Because the concept is so critical, the American Psychiatric Assn. widely touted the reliability of DSM diagnoses in the past. But Spitzer now admits that those claims were overblown. “We’ve greatly improved reliability,” he says. “But it’s still far from satisfactory in many areas. We’re not nearly there.”

The same could be said of claims that the newest DSM is moving closer to science. The committees did base their decisions on documentation, but there was no standard for how much or what kind of documentation a disorder had to have to be included. The four-out-of-five-symptoms-means-you’re-crazy criteria have been extensively criticized for being unscientific. And some of the criteria are so vague that claims to strict science are dubious. For an individual to be found to have Oppositional Defiant Disorder, for instance, he must meet four of eight conditions for at least six months. Among the symptoms: often loses temper; is often touchy or easily annoyed; is often angry and resentful; is often spiteful or vindictive. In a bad year, this could be almost any of us.

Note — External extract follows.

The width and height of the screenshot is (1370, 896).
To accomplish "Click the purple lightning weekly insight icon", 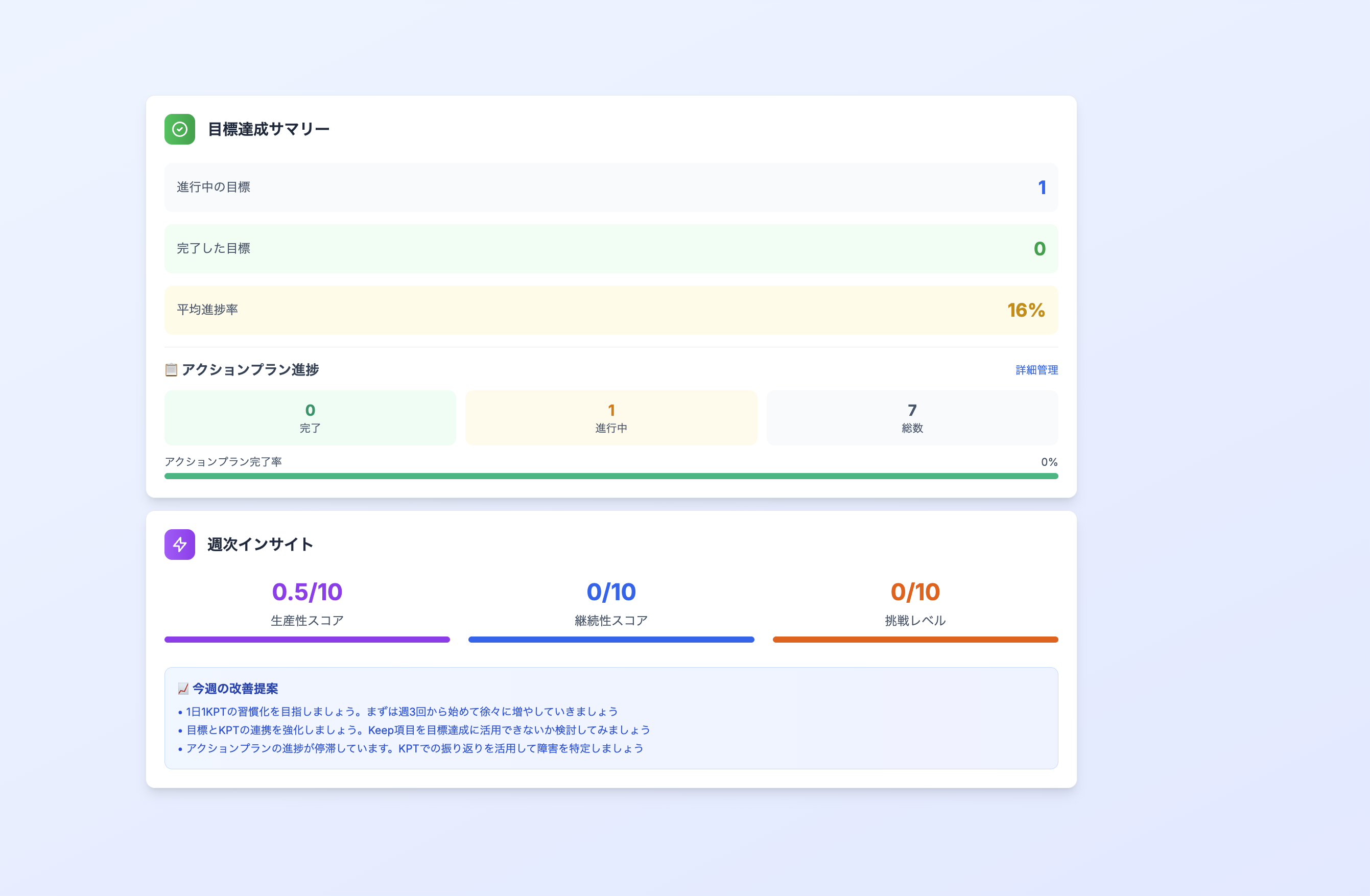I will click(180, 544).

Frances counters such criticism by saying it all depends on how science is defined. “A naive conception of science is that the data come up and hit you in the face,” he says. “There’s always an element of interpretation.” Spitzer adds, “The spirit of the DSM is a scientific spirit.”

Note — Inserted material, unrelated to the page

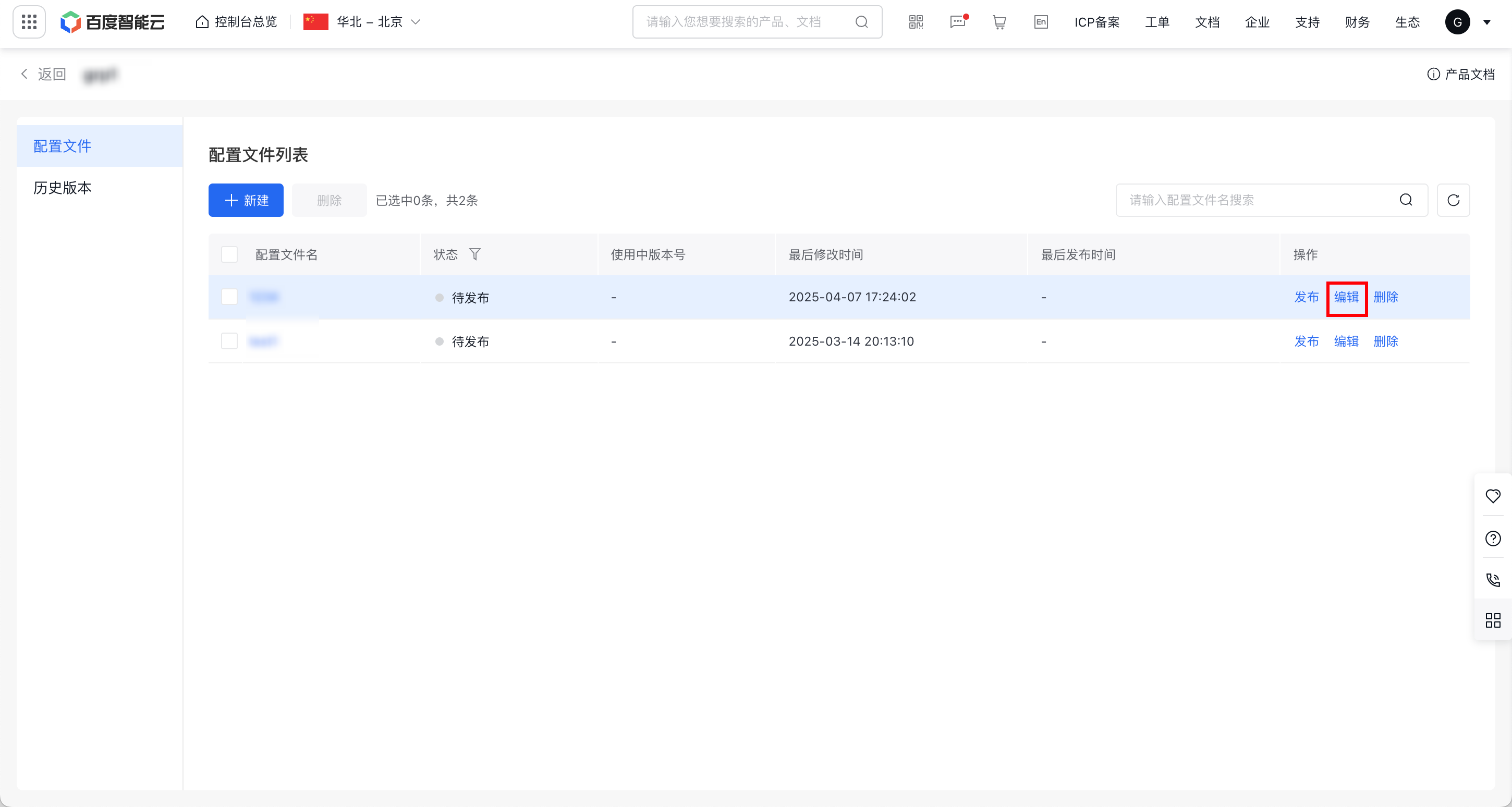
Task: Open the messages notification icon
Action: (x=957, y=22)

In fact, for some people, the big burgundy book has taken on an absolutism that the DSM architects may never have intended, but psychiatry is not entirely to blame. The introduction to the manual includes several pages of disclaimers, caveats and cautions suggesting, for example, that the diagnoses not be taken too literally, especially in some legal settings. The diagnostic model can be “reductionist and dumb” if applied too rigidly, Frances says. “We encourage clinicians to use their judgment. The DSM has great utility as a clinical and research tool if we’re not too slavishly bound by it,” he adds.

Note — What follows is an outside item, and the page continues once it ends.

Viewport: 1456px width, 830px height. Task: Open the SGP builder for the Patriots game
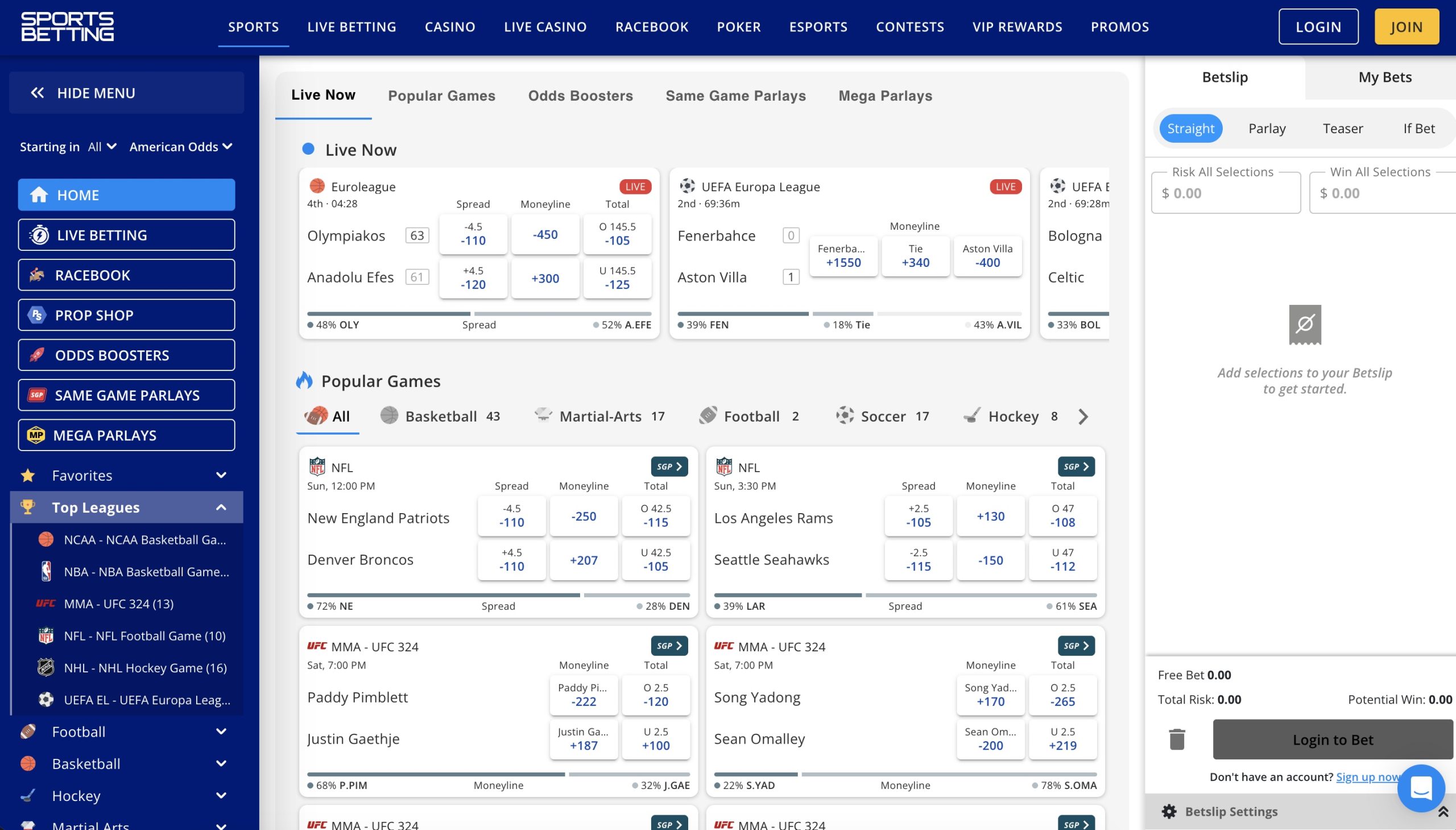coord(668,466)
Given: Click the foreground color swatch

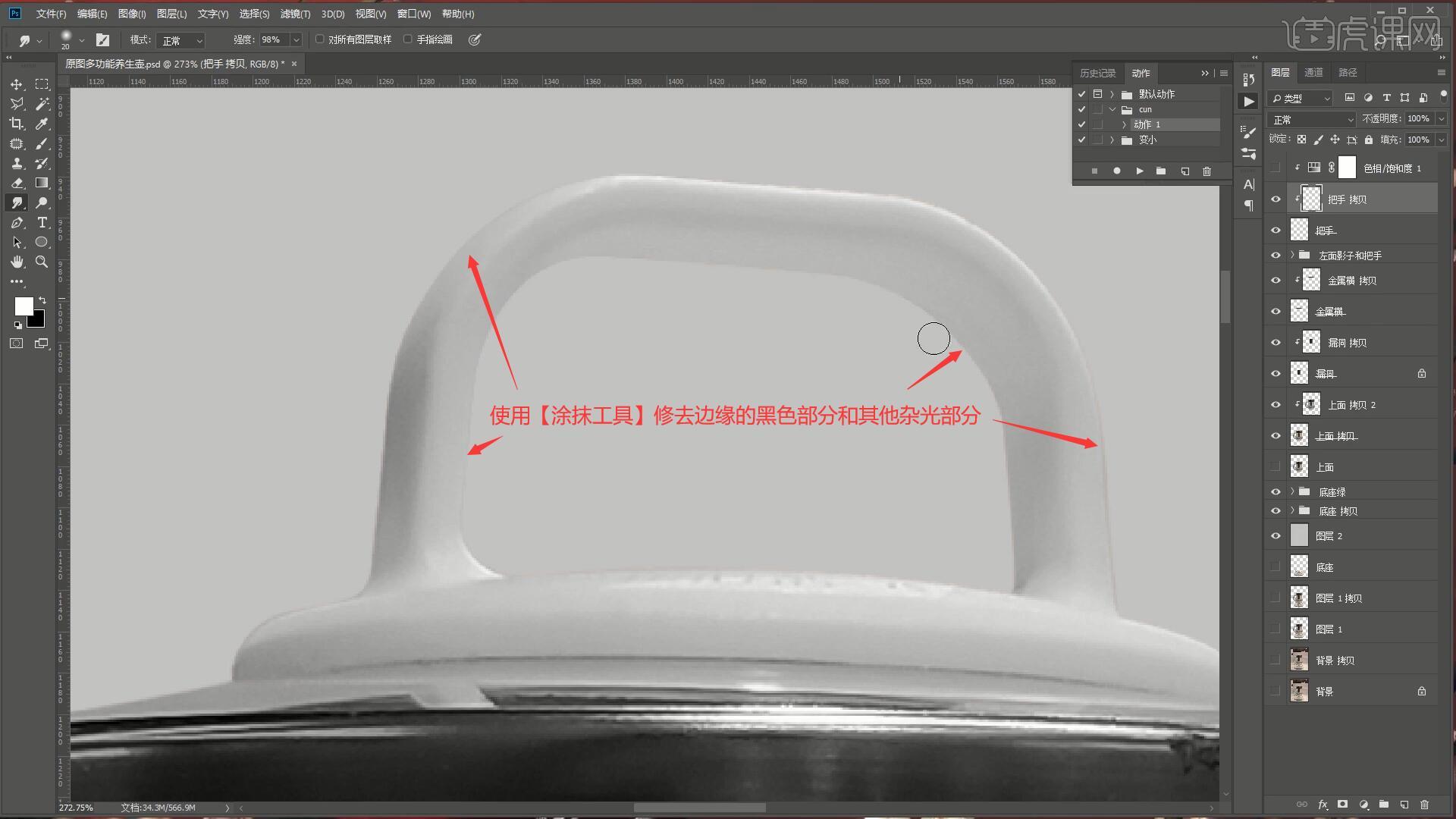Looking at the screenshot, I should pos(24,306).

Despite the profession’s warnings, many people have willingly taken on the yoke of labels. It’s as if the doctors penned the constitution of the psychiatric state and the people ratified it and exalted it. Yet, the people can also “pull the plug” on the DSM, as Oaks advocates. After being told she has Self-Defeating Personality Disorder, Jensvold wrote a letter to task-force head Frances: “It recently occurred to me that if they can label me, then I can label me. I say I have self-empowering personality.”